Question 19. A data scientist creates the following bootstrap distribution for the median income in a city (10,000 bootstrap samples). The histogram is approximately bell-shaped with:

  • Bootstrap mean: $52,400
  • Bootstrap standard deviation: $1,850
  • 2.5th percentile: $48,800
  • 97.5th percentile: $56,100

(a) What is the 95% bootstrap confidence interval for the median income? (b) What is the point estimate of the median? (c) Is the bootstrap distribution symmetric? How can you tell from the numbers given? (d) Why might the bootstrap be preferred over a formula-based CI for the median?

Answer **(a)** The 95% bootstrap CI (using the percentile method) is **($48,800, $56,100)**. **(b)** The point estimate is the median of the original sample, which should be close to the bootstrap mean of $52,400. (The bootstrap mean of the medians approximates the sample median.) **(c)** It's *slightly* asymmetric. If it were perfectly symmetric around $52,400, the CI would be ($52,400 - $3,600, $52,400 + $3,700) = ($48,800, $56,100). The lower tail extends $3,600 below the center and the upper tail extends $3,700 above — very close to symmetric but not exact. The near-symmetry is consistent with the "approximately bell-shaped" description. **(d)** The formula-based CI for a median is complex and relies on order statistics and distributional assumptions. The bootstrap requires no such formula — you just resample and compute medians. This makes it much simpler to implement and more flexible, especially when the data is skewed or has unusual features that would violate formula assumptions.
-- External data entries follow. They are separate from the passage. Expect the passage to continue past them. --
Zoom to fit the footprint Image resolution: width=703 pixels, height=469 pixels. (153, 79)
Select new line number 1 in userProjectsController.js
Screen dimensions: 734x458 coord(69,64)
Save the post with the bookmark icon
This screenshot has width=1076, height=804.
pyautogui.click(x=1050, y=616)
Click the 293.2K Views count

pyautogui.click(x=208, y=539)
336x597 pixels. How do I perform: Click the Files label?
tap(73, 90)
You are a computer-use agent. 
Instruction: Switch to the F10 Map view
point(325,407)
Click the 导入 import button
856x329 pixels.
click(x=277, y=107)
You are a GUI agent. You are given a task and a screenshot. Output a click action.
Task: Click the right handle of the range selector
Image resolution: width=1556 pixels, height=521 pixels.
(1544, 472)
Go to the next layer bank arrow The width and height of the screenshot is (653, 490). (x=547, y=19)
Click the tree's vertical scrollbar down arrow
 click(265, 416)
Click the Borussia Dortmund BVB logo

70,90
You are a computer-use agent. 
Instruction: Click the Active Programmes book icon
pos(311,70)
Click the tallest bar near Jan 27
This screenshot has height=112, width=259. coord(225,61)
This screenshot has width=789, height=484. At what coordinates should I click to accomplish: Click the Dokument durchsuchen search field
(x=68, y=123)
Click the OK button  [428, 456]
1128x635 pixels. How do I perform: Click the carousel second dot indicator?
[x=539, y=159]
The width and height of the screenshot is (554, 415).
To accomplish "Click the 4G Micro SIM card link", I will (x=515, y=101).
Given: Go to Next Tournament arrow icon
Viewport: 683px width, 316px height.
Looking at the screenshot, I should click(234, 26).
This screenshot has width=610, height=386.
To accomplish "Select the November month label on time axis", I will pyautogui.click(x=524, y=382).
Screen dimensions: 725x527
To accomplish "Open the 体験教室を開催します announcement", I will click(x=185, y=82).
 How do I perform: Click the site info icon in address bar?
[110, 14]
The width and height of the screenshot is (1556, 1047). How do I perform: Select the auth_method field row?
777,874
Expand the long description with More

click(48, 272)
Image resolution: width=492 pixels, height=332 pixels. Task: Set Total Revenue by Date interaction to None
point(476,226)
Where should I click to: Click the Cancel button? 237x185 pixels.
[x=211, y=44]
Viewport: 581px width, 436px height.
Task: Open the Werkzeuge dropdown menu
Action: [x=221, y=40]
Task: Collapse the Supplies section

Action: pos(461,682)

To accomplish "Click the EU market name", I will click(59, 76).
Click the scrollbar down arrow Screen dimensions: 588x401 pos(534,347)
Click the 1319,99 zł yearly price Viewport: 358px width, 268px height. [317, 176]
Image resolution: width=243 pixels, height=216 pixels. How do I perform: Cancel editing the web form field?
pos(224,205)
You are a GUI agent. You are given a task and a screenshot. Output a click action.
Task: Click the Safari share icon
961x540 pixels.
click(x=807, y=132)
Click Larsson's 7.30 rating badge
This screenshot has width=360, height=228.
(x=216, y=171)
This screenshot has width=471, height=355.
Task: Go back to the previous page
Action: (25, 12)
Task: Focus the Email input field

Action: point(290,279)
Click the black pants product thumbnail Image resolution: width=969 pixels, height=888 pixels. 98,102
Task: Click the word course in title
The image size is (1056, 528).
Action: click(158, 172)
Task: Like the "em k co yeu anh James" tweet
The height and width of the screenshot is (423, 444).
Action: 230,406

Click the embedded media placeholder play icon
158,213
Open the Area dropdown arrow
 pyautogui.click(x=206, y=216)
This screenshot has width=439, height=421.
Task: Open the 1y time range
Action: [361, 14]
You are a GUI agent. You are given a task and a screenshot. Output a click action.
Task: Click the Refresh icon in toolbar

Section 5: Code Analysis (1 question, 6 points)


Question 20. Read the following code and answer the questions below:

import numpy as np
from scipy import stats

np.random.seed(42)
data = np.random.normal(100, 15, 50)

n_boot = 5000
boot_means = []
for i in range(n_boot):
    boot_sample = np.random.choice(data, size=len(data), replace=True)
    boot_means.append(boot_sample.mean())

boot_means = np.array(boot_means)
ci_low = np.percentile(boot_means, 5)
ci_high = np.percentile(boot_means, 95)

print(f"CI: ({ci_low:.2f}, {ci_high:.2f})")

(a) What confidence level does this bootstrap CI correspond to? (b) If you wanted a 95% confidence interval instead, what percentiles would you use? (c) Would increasing n_boot from 5000 to 50000 make the CI narrower? Why or why not? (d) What would happen if you changed replace=True to replace=False in the np.random.choice call?

Answer **(a)** This is a **90% confidence interval**. Using the 5th and 95th percentiles leaves 5% in each tail, for a total of 10% outside the interval → 90% inside. **(b)** For a 95% CI, you would use the **2.5th and 97.5th percentiles**: `np.percentile(boot_means, 2.5)` and `np.percentile(boot_means, 97.5)`. **(c)** **No**, increasing `n_boot` would not make the CI narrower in any meaningful way. The number of bootstrap iterations affects the *precision* of the CI boundaries (less Monte Carlo noise), but it doesn't change the width of the CI, which depends on the variability in the original data and the sample size. With 5,000 bootstraps, the percentiles are already quite stable. **(d)** With `replace=False`, every bootstrap "sample" would contain exactly the same 50 observations (just in a different order). Every bootstrap mean would be identical to the original sample mean. The standard deviation of `boot_means` would be zero, and the CI would collapse to a single point. The bootstrap would not work. Replacement is essential for creating variability.